You’re only waiting to listen? he’d said — to me and to a crowd of his friends who’d formed around us.
He’d caught me. I didn’t want to admit I wasn’t going in. I’d thought maybe I could drift off, the kids would enter the concert, I’d excuse myself, say I’m joining you in a minute, then stay outside. Already the audience sounds were swelling inside. The show was going to begin. You could feel it.
In my impromptu Czech, I explained — I’m Jewish, we don’t carry money on Sabbath, I really only wanted to listen, it’s the essence of the music anyway. They nodded, they listened. In Judaism we have a concept of kiddish Hashem and chilul Hashem, always wanting to appear holy, to never look like cheapskates or jerks in front of non-Jews, lest they think all Jews are like that. I feared I was manifesting the second. When I spoke, I tried desperately to be the first.
I finished.
Ty ses Američan? one of the friends asked — a lithe blonde, the sort of girl who’d be on the cover of a fashion catalogue in the States. Here, it was just another look.
My face flushed. I’d been caught.
No, I ventured.
No anglické nebo no české? said my original friend. “English no or Czech no?” In Czech, no was short for ano, which meant yes.

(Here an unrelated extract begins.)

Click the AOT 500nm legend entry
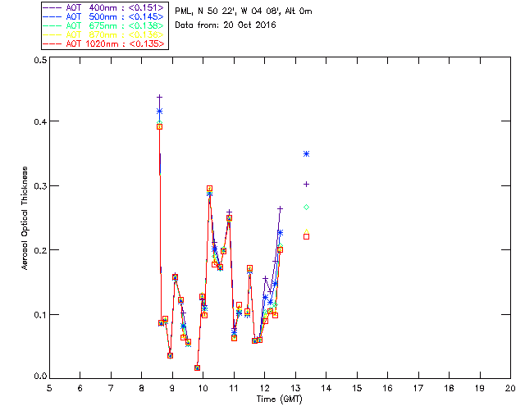Viewport: 525px width, 420px height. point(104,16)
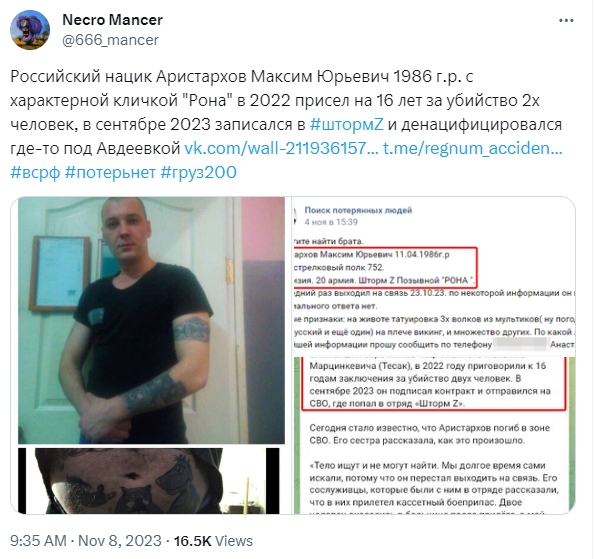Open the #штормZ hashtag
Viewport: 595px width, 559px height.
click(346, 124)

Ano, I said. Guilty as charged.
There was a murmuring, a few cools. The crank of a guitar inside. The band was starting. They went in.
Outside, through the doorway, I saw the sky, fresh and black, glittered with stars. It was a new week. Shabbos had left me, and my music had come.

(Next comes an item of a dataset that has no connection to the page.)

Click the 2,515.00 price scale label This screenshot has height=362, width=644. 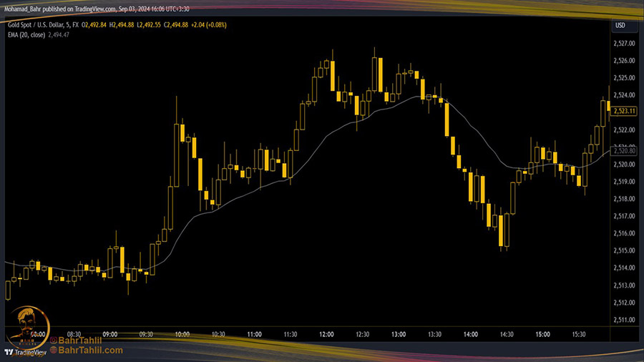coord(625,250)
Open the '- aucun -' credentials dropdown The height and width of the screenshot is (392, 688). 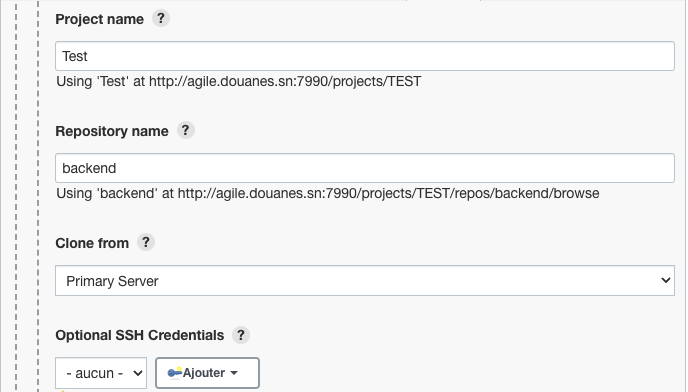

I listened to the first song, the second, the third. Paní II, one of my favorites. From my little stoop, I danced sitting. So good to hear, like an old friend.
Someone materialized from inside. It was Pinkhead, my original contact. I motioned to him, go back inside. Don’t waste your show.
He shook his head. He held out his hand. In it were a handful of 10- and 20-crown coins. They had all pitched in.
I didn’t want to take it. In a few months I’d get a new afterschool job. I’d be making $15 an hour, more than these kids would make in a week, a month. I didn’t want to take their money. My Judaism was my crutch, my weakness. It wasn’t their fault or their responsibility.
What was the bigger chilul Hashem, to take it or to not?
To say, no, I don’t want your money, or to dance like a wild rabbit in a rabbit hole full of mysterious creatures? To say I still have no idea how I got here, but deep at heart, I’m a wild thing just like you?
I opened my palm. I followed him in.